- [Your instructions] Continue the section-by-section commentary on the digital personal data Act, picking up after its last sentence.

- [Selected passage]

▽

In this Act: –
(1) unless the context otherwise requires, a reference to “provisions of this
Act” shall be read as including a reference to Rules made under this Act.
The first part of this section is stating that when the Act refers to “provisions of this Act,” it also includes any rules that are made under the Act. This means that any rules created to support the implementation of the Act are considered a part of the Act itself.
(2) “the option to access … in English or any language specified in the
Eighth Schedule to the Constitution of India” shall mean that the Data
Principal may select either English or any one of the languages specified in
the Eighth Schedule to the Constitution of India;
The second part of this section is explaining what is meant by “the option to access…in English or any language specified in the Eighth Schedule to the Constitution of India.” This refers to the fact that individuals whose data is being processed have the right to choose whether they want to access their data in English or in any one of the languages specified in the Eighth Schedule to the Constitution of India.
(3) the pronouns “her” and “she” have been used for an individual,
irrespective of gender.
The final part of this section is discussing the use of pronouns in the Act. It clarifies that even though the pronouns “her” and “she” are used for an individual, regardless of gender. This is to avoid the use of the male pronoun as a default and promote gender inclusivity in the language used in the Act.
4. Application of the Act
(1) The provisions of this Act shall apply to the processing of digital
personal data within the territory of India where:
(a) such personal data is collected from Data Principals online; and
(b) such personal data collected offline, is digitized.
(2) The provisions of this Act shall also apply to processing of digital
personal data outside the territory of India, if such processing is in connection
with any profiling of, or activity of offering goods or services to Data Principals
within the territory of India.
For the purpose of this sub-section, “profiling” means any form of processing
of personal data that analyses or predicts aspects concerning the behaviour,
attributes or interests of a Data Principal.
The Act applies to the processing of digital personal data within the territory of India, where such data is collected from Data Principals online, and also to personal data collected offline but digitized. The Act also applies to the processing of digital personal data outside the territory of India if such processing is related to profiling or offering goods or services to Data Principals within the territory of India. The Act defines “profiling” as any form of processing of personal data that analyses or predicts aspects concerning the behavior, attributes, or interests of a Data Principal.

△

- [Records shown]

▽

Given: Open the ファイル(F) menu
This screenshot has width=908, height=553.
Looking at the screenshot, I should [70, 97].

△
▽

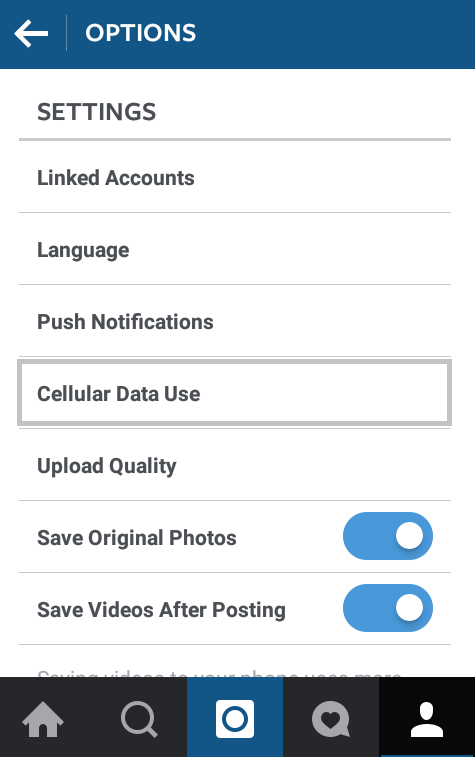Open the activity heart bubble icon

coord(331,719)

△

- [Result of this exercise]
Some people may argue that the Act should apply to all personal data processing, regardless of whether it is digital or not. Others may argue that the Act’s provisions regarding processing of data outside the territory of India are too broad and could potentially lead to jurisdictional issues.
(3) The provisions of this Act shall not apply to:
(a) non-automated processing of personal data;
(b) offline personal data;
(c) personal data processed by an individual for any personal or
domestic purpose; and
(d) personal data about an individual that is contained in a record
that has been in existence for at least 100 years.
Non-automated processing of personal data: This exception applies to cases where personal data is processed manually or by non-digital means. For example, if an organization keeps records of its employees’ personal data in a paper-based file, this would fall under the exception and would not be subject to the Act.
Offline personal data: This exception applies to personal data that is collected offline and not digitized. For instance, if a doctor keeps records of a patient’s medical history in a physical notebook, this would fall under the exception and would not be subject to the Act.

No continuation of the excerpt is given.